» Task objective:
If a line in the listing includes the word "computer", copy it out.

» Available data:
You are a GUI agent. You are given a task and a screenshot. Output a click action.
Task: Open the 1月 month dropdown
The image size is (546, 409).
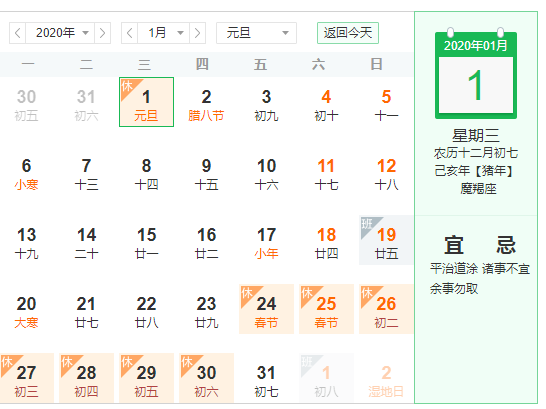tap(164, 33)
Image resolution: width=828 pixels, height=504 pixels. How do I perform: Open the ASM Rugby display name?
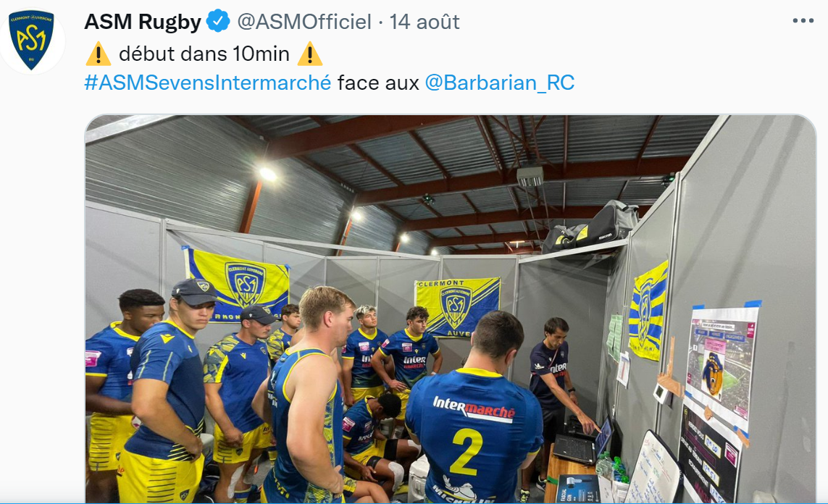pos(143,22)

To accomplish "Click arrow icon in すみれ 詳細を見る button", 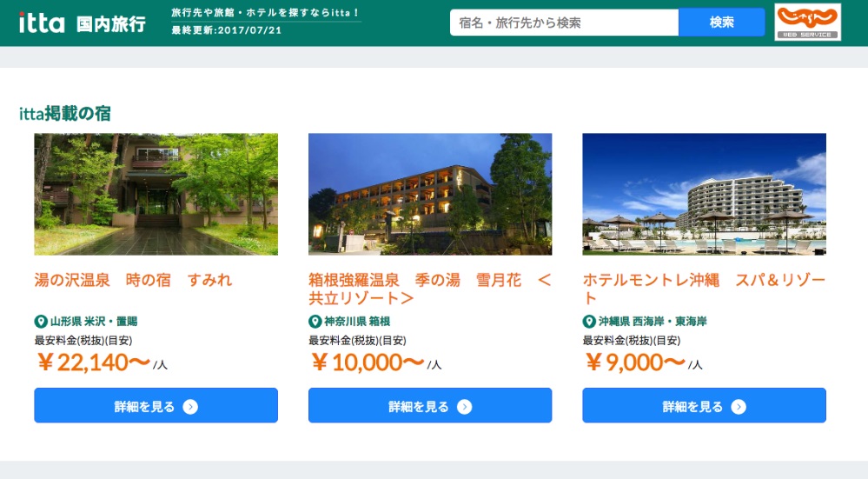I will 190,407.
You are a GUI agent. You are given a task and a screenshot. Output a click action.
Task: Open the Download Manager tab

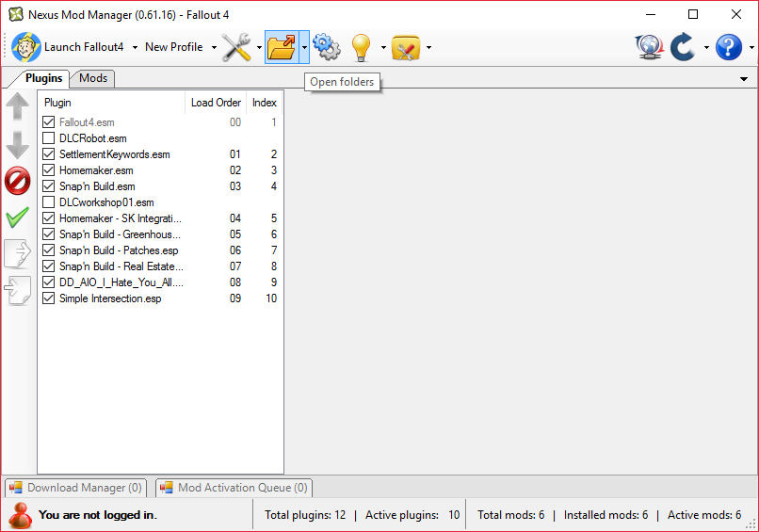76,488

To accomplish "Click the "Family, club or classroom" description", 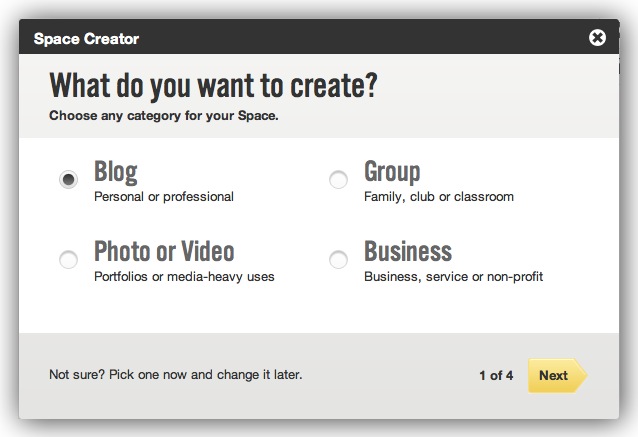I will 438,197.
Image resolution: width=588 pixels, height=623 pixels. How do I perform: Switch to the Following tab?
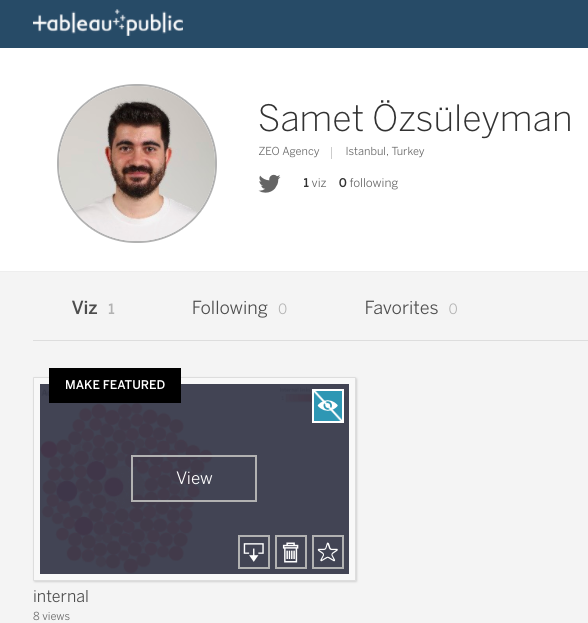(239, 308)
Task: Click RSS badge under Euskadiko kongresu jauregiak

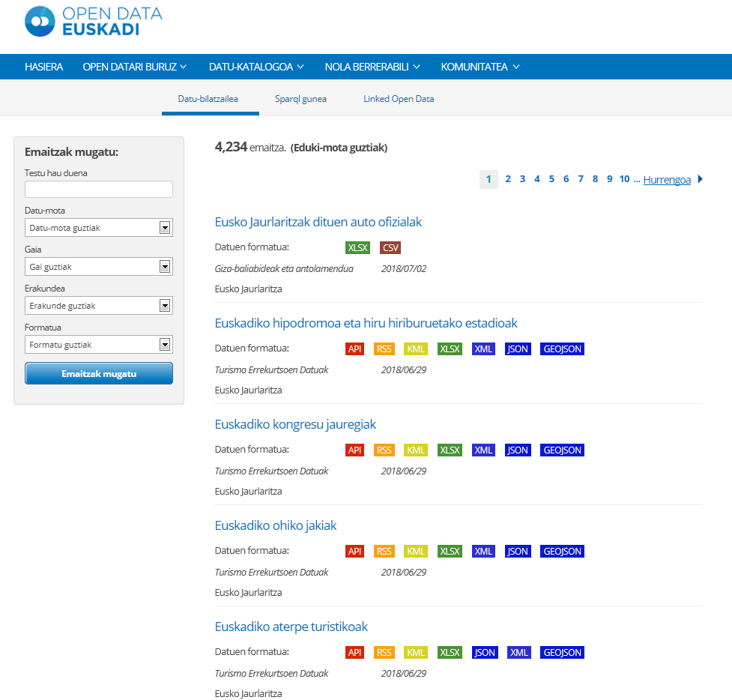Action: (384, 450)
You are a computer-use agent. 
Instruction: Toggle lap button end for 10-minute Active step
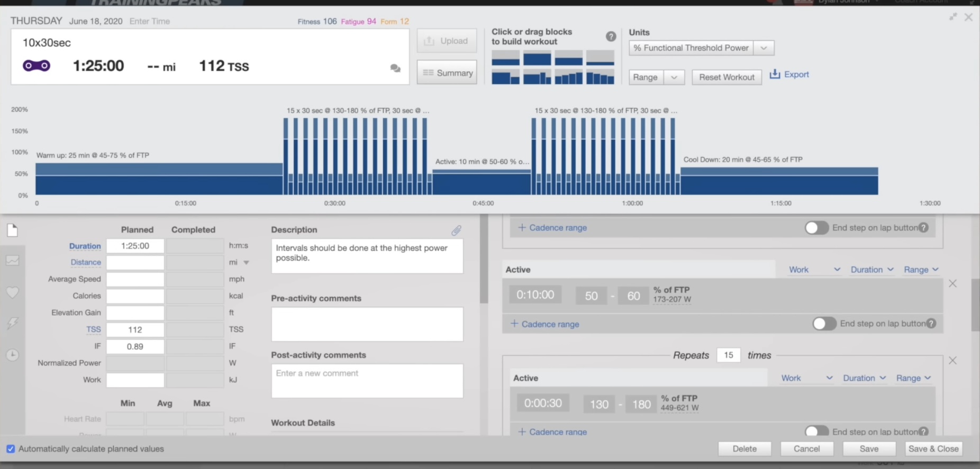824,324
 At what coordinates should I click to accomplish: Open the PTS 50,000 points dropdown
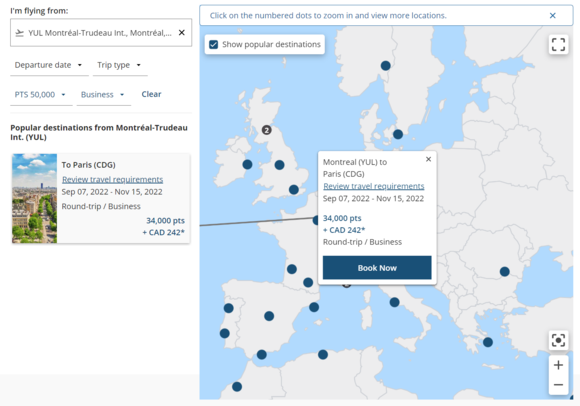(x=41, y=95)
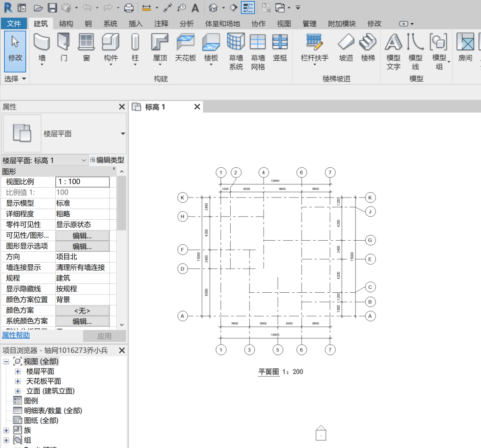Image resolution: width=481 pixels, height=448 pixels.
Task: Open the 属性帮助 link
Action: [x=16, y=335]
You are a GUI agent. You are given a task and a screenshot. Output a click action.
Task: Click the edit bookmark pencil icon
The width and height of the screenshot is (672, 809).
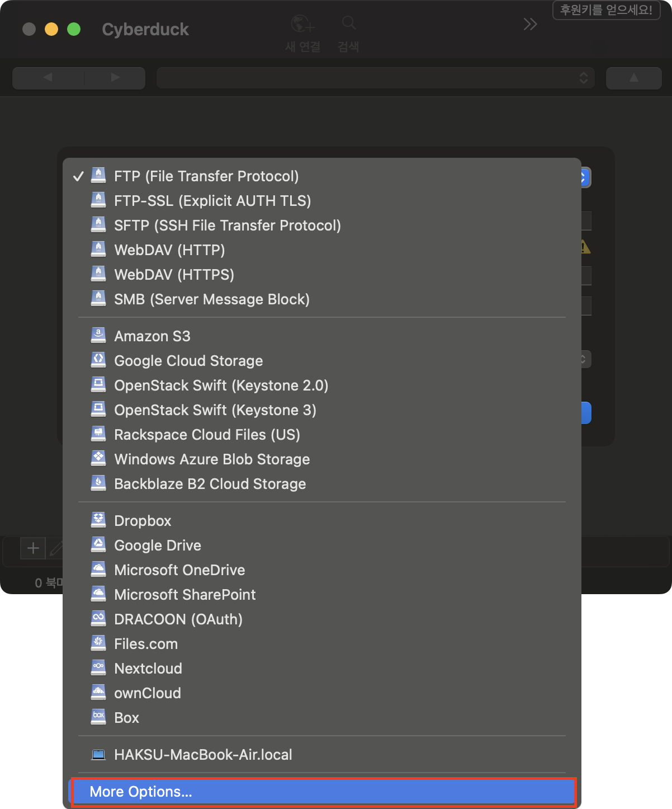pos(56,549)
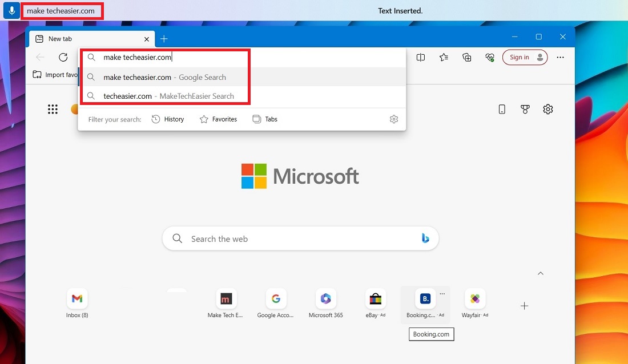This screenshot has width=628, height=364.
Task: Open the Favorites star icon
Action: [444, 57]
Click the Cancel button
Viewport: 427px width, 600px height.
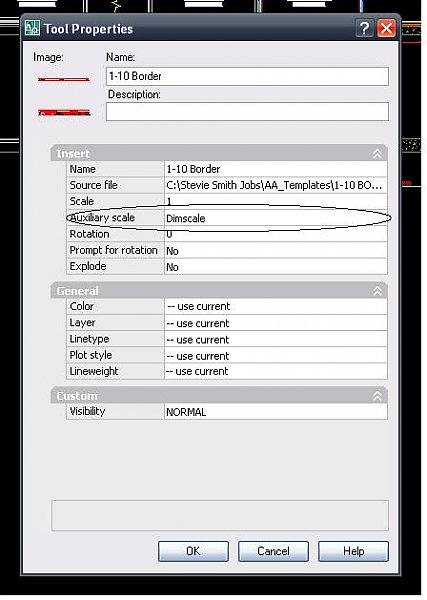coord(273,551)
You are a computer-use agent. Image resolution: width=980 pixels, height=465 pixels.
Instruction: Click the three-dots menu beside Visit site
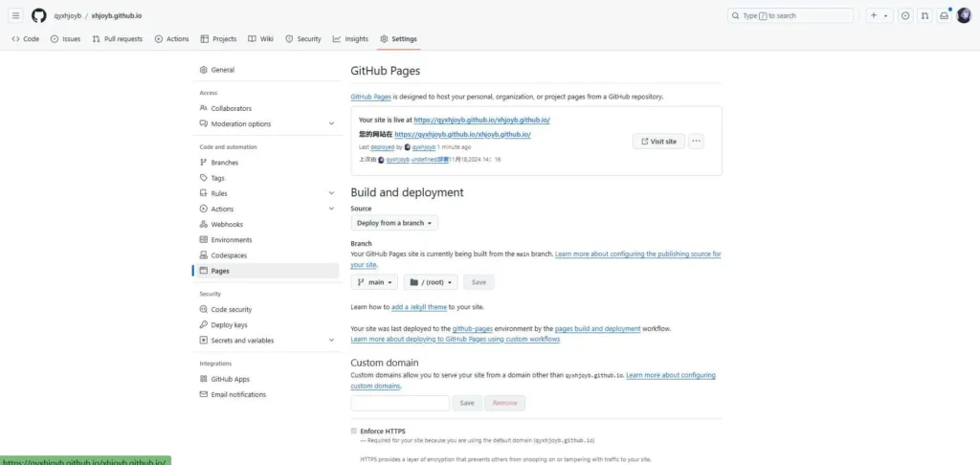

» Written response:
You are a computer-use agent. 
You are a computer-use agent. Image resolution: width=980 pixels, height=465 pixels.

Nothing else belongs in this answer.